FIGURE 6.

SRF is important for regulation of IL1B and CXCL8. (A–C) Human coronary SMCs were transduced with MRTF-A along with different titers of Ad-h-shSRF for knockdown of SRF. After harvesting the cells and isolation of RNA, SRF, IL1B, and CNN1 were assayed using RT-qPCR. In (A,B), IL1B and CNN1 were plotted vs. the relative SRF level in the respective samples. In (C), SRF, IL1B, and CNN1 were plotted vs. the titer (multiplicity of infection, MOI) of the short hairpin virus. (D) Shows the remainder of the inflammatory mediators in control vs. SRF-depleted cells (1000 MOI). (E) Is like (D), except that SRF silencing was done without simultaneous overexpression of MRTF-A. (F) Shows the gene locus for human CXCL8 and binding of RelA (light blue oval) 4 kb upstream of the transcription start site.

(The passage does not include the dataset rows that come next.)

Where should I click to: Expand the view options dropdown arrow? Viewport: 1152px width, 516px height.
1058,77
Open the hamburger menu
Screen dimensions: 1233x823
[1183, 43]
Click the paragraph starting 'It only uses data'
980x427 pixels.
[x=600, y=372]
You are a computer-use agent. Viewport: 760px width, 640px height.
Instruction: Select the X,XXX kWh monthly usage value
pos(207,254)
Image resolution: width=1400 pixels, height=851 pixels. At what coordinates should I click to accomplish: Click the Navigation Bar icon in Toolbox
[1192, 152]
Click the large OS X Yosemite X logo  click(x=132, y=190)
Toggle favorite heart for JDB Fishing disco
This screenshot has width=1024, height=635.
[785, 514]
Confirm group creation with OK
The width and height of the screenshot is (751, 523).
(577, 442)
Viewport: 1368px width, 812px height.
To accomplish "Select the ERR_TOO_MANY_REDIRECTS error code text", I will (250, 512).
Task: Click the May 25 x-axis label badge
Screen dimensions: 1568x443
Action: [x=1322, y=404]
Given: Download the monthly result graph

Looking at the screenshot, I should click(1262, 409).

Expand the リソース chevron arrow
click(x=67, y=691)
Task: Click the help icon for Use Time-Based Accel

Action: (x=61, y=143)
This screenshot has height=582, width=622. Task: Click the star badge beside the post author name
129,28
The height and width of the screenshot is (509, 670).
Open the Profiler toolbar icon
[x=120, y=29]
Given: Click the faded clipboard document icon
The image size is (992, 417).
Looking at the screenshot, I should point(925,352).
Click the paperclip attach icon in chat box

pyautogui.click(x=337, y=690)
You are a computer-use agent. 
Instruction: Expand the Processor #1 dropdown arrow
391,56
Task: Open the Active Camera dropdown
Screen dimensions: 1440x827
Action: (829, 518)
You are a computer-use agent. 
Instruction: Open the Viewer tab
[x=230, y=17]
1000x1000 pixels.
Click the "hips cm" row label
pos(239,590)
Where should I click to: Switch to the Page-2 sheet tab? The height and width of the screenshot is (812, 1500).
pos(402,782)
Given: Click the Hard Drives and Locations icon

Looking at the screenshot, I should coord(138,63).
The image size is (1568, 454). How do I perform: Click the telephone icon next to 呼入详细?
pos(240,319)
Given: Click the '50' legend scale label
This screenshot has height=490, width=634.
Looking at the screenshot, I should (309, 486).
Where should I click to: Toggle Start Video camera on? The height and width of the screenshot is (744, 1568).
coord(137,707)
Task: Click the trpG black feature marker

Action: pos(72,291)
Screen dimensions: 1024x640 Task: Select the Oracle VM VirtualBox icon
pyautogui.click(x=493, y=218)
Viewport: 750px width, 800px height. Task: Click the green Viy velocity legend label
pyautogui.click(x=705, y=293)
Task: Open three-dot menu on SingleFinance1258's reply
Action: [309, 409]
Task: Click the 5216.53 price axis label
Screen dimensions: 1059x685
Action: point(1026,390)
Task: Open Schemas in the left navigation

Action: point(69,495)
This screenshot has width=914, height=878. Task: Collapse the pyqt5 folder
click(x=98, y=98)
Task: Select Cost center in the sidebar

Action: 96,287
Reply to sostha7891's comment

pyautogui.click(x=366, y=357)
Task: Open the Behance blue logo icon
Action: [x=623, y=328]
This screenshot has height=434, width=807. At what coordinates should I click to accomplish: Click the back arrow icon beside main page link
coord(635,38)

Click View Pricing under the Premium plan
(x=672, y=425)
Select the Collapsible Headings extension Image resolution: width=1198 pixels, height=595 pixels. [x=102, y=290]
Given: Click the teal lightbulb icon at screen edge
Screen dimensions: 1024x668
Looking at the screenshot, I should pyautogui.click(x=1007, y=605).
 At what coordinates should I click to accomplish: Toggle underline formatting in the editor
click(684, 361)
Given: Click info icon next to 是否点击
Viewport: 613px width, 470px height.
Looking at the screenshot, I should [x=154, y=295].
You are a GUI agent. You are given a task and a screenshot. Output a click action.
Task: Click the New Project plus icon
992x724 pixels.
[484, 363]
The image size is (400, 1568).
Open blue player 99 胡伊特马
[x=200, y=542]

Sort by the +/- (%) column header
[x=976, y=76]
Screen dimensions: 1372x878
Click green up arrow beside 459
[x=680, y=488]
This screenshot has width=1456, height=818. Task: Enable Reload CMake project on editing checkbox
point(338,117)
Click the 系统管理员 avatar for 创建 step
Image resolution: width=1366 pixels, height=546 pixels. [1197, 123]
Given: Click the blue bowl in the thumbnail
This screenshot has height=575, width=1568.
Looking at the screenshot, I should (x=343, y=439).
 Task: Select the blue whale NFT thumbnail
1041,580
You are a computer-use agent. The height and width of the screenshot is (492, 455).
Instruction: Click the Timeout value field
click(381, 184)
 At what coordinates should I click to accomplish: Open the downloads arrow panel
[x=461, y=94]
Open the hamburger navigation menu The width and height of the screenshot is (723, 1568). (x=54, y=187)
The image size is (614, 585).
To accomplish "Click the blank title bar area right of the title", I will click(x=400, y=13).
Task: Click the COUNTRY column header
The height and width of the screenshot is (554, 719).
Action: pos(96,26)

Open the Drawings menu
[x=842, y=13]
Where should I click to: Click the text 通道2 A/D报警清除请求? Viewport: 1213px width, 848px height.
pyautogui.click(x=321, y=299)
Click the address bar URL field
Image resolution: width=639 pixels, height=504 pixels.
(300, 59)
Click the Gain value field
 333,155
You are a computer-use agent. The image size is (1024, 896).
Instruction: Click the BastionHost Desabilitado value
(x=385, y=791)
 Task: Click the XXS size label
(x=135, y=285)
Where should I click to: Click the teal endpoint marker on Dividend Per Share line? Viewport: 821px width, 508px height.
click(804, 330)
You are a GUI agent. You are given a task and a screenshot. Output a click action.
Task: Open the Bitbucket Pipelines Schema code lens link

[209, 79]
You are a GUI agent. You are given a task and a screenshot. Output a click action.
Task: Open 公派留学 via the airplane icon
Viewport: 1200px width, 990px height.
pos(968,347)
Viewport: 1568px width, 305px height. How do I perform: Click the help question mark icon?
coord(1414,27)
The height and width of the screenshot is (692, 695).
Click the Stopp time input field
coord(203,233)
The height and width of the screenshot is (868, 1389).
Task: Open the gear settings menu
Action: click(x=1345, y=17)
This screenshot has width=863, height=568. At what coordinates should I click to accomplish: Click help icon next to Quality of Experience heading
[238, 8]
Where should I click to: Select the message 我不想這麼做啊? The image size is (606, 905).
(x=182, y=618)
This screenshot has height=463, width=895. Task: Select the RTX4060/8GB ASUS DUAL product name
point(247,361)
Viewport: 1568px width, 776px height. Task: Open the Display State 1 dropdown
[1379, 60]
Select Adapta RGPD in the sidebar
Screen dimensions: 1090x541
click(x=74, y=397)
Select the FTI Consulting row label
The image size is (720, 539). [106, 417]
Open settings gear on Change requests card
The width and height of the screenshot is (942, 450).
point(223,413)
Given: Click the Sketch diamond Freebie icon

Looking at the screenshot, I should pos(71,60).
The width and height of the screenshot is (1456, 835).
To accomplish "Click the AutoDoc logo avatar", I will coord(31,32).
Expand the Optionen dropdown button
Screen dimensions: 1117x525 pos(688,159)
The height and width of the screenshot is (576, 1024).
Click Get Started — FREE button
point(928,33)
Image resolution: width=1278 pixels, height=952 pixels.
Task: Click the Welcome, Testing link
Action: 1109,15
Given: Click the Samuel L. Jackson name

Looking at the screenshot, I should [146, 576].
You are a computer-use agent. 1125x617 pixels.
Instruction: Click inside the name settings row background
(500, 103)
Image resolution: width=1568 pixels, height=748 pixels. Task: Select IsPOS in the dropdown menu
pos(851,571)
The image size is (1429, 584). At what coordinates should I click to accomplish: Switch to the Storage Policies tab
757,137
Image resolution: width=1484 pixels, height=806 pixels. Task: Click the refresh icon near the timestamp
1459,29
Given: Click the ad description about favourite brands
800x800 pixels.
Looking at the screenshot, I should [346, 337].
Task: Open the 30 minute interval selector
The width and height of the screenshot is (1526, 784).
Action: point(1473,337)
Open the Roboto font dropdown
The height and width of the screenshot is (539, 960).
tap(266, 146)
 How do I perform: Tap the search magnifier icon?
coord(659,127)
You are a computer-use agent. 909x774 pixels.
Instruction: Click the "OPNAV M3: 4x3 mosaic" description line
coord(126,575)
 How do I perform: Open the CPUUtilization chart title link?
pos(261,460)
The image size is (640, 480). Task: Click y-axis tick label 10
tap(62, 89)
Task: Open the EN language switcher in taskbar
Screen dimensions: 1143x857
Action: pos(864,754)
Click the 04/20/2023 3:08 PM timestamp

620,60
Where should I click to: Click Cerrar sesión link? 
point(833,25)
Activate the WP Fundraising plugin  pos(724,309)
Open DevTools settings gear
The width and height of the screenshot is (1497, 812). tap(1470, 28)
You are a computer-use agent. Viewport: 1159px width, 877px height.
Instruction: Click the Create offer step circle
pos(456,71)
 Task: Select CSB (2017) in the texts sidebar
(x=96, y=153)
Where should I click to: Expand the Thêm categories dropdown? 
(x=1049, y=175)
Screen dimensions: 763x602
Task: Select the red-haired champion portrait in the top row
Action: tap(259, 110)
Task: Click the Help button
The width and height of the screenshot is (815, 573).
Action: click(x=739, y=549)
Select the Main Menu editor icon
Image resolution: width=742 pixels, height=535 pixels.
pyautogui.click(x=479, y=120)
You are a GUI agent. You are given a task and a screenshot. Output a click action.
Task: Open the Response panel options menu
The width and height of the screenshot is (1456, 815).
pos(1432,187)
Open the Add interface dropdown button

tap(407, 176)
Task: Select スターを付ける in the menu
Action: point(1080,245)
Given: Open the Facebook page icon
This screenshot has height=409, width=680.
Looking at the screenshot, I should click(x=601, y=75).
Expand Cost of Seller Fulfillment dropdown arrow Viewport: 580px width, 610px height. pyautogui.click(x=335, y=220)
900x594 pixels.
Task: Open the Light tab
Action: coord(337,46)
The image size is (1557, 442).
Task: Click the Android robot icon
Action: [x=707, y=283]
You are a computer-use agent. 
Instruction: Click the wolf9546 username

The proximal promoter contained two DNA sequences with two deviations each from the classical SRF-binding sequence. When testing this sequence in a reporter assay, no suppression by MRTF-A was however, seen (G). In (H), Srf and Il1b were assayed in the aorta from smooth muscle specific and inducible Srf knockout mice. Because knockout was induced by tamoxifen, two control groups were included in addition to the knockout group. Vehicle controls (VC) are Cre-positive mice injected with sunflower oil, whereas tamoxifen controls (TC) are Cre-negative mice injected with tamoxifen. Knockouts (TKO) are Cre-positive mice injected with tamoxifen. All mice are homozygous for the floxed Srf allele. (I–L) Show the effect of overexpression of SRF in the absence and presence of MRTF-A. SRF was capable of suppressing CXCL8 on its own but was without effect on CCL2 and IL6. *P < 0.05, **P < 0.01, ***P < 0.001, ****P < 0.0001.